Hunt’s painting expresses a skepticism that the day’s newfangled machines—like the water turbine, invented in 1849, which transforms aquatic power into mechanical energy—could ever truly tame or overpower natural forces. No matter how technologically sophisticated society becomes, the painting seems to suggest, we’re always at the mercy of a higher power—the moon and tides, in this case, rather than an all-powerful god.

Such reverence for nature was integral to the Romantic movement that swept Europe throughout the first half of the 19th century. Caspar David Friedrich’s iconic 1818 painting Wanderer Above the Sea of Fog, which depicts a man contemplating a misty expanse, exemplifies the Romantic ethos. Yet continental artists like Friedrich, who was German, had different concerns from their island-bound British counterparts.

John Martin, The Deluge, 1828. Courtesy of the Yale Center for British Art.

“In the work of [J.M.W.] Turner and John Martin, there was a new shift of sympathy from the privileged survivors of the ark to the antediluvian generations that were swept away by the flood,” Mebius wrote Artsy. According to her, this attitude “was, and still is, reinforced by the fact that British artists and writers live in a country that is particularly vulnerable, prone to floods and flooding.” In other words, the British artists highlighted in “Before the Deluge” weren’t simply inspired by religious devotion, but by very present fears and dangers.

The Yale exhibition includes Martin’s The Deluge from 1828, a mezzotint etching made firmly in the Romantic era. Again, nature plays the starring role, dwarfing the human figures. The work, a study for Martin’s 1834 painting of the same name, features a group of half-dressed subjects panicking and praying atop a craggy cliff that juts into a rough body of water. A sense of claustrophobia pervades the composition as water surrounds the small subjects on all sides. On the left, a massive wave sweeps upward, threatening to drown the entire group.

Similarly, in The Deluge, an engraving by Turner made between 1813 and 1823, the artist confines his figures to one side of the canvas; mostly nude, they huddle together as the sky darkens and waves swell around them. At the bottom of the composition, a small snake—perhaps a sign of temptation—slithers toward them.

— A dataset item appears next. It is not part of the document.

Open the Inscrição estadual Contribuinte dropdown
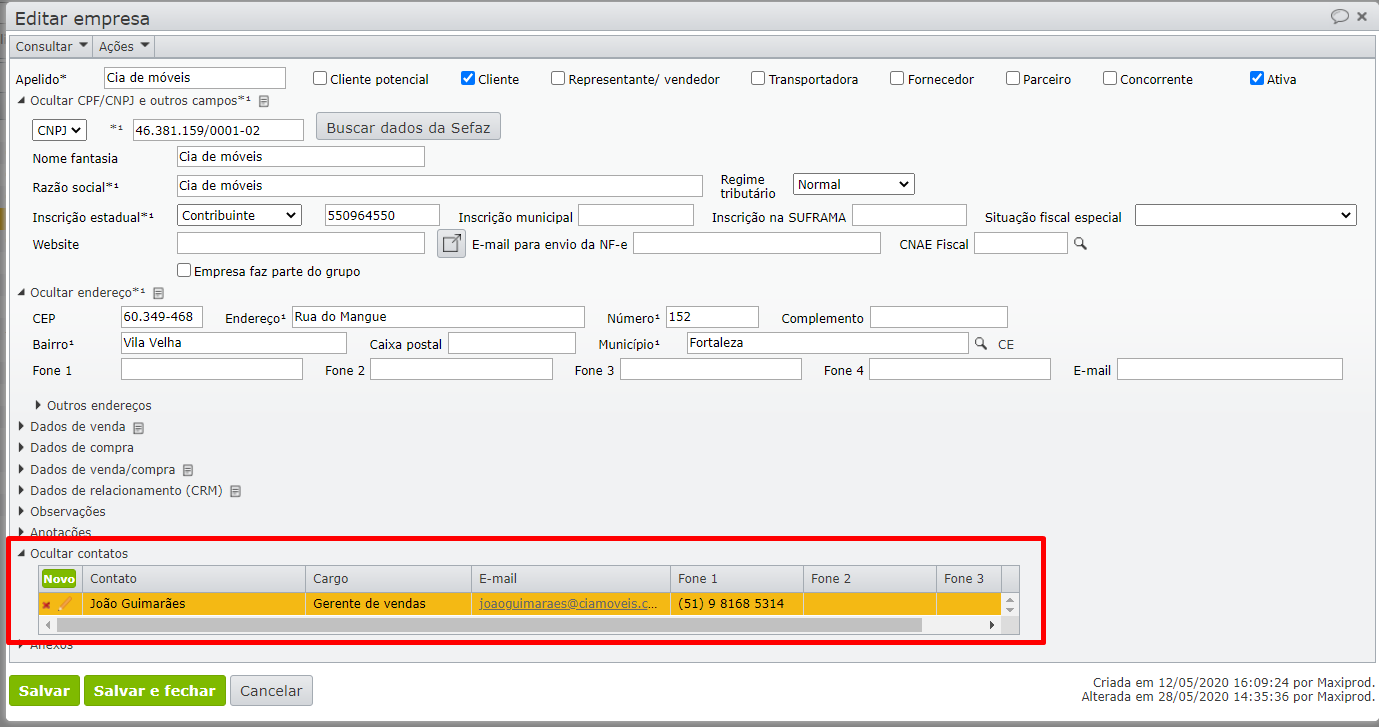 coord(238,214)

It’s particularly interesting to revisit such pictures in the Brexit era, as the U.K. reconsiders the benefits and drawbacks of national seclusion. But throughout history, the country’s distance from mainland Europe served the nation well, protecting it from invasion. In the work of Martin and Hunt, that isolation becomes more curse than blessing. Maybe unsurprisingly, both artists offer compassionate visions of the sinners imperiled by the flood. It’s easy to be sympathetic, of course, if you’re worried that you might suffer a similar fate.

John Goto, Deluge (High Summer portfolio), 2000–2001. © John Goto. Photo by Richard Caspole. Courtesy of the artist and Dominique Fiat, Paris.

Yet another Turner work featured in the exhibition, a watercolor entitled Yarmouth Sands (ca. 1840), presents a more hopeful scene. Again, the sea dominates the picture, and humans appear as tiny, black stick figures running across the beach, away from the waves. In contrast to Hunt’s work, though, the man-made structures here remain intact: A pier stands steady on the left side of the composition, while a ship in the distance appears to smoothly navigate the choppy sea.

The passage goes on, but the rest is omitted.